Terug naar bibliotheek
Tweede Boek. Van de gerechtelijke tenuitvoerlegging van vonnissen, beschikkingen en authentieke akten
Tweede titel. Van de gerechtelijke tenuitvoerlegging op goederen die geen registergoederen zijn
Eerste afdeling. Van executoriaal beslag op roerende zaken die geen registergoederen zijn
Artikel 461a

Artikel 461a (Overname executie door pandhouder bij beslag)

Laatste versie

1. Indien de in beslag genomen zaak is verpand en de pandhouder bevoegd is tot executie over te gaan, kan hij, zo nodig overeenkomstig artikel 496 afgifte van de zaak vorderende, de executie overnemen en zelf executeren met inachtneming van de bepalingen betreffende executie krachtens pandrecht.

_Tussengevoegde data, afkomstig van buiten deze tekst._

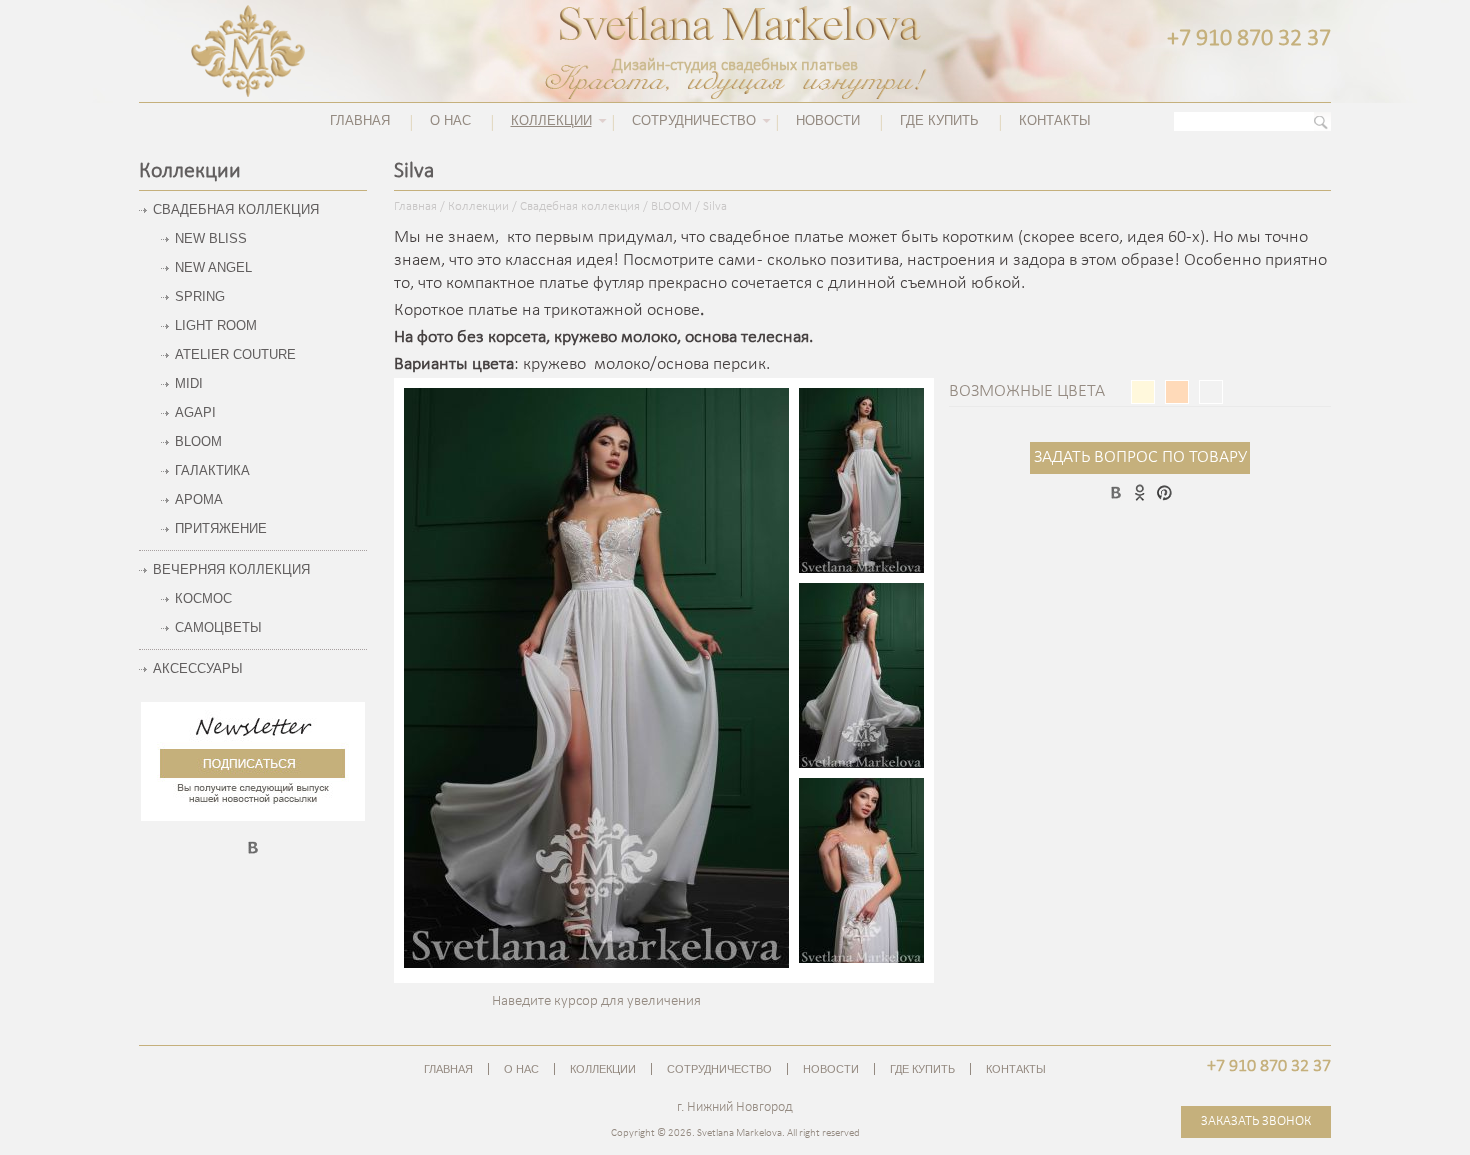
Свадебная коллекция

2. Rusten op een zaak meer pandrechten, dan komt deze bevoegdheid uitsluitend toe aan de hoogst gerangschikte pandhouder, die tot executie wenst over te gaan.

3. De pandhouder, die van deze bevoegdheid gebruik wil maken, dient zulks uiterlijk op het tijdstip van de verkoop bij exploot aan de beslaglegger, aan te zeggen met opgave van de termijn binnen welke hij tot verkoop zal overgaan.

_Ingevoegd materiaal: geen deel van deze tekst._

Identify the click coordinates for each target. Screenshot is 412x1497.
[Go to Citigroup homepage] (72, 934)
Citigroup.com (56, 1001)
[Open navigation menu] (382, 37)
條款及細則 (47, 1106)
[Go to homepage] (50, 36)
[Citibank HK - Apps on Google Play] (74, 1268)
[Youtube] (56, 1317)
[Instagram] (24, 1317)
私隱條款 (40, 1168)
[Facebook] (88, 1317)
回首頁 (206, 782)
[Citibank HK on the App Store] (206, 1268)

4. Zolang geen aanzegging als voormeld plaatsvindt, blijft de beslaglegger bevoegd de executie voort te zetten.

Uitleg in duidelijke taal

1. Indien de in beslag genomen zaak is verpand en de pandhouder bevoegd is tot executie over te gaan, kan hij, zo nodig overeenkomstig artikel 496 afgifte van de zaak vorderende, de executie overnemen en zelf executeren met inachtneming van de bepalingen betreffende executie krachtens pandrecht.

Dit lid bepaalt dat, indien de in beslag genomen zaak is verpand en de pandhouder bevoegd is tot executie over te gaan, kan hij (de pandhouder) de executie overnemen en zelf executeren. Dit dient te gebeuren met inachtneming van de bepalingen betreffende executie krachtens pandrecht. Zo nodig kan de pandhouder, overeenkomstig artikel 496, de afgifte van de zaak vorderen.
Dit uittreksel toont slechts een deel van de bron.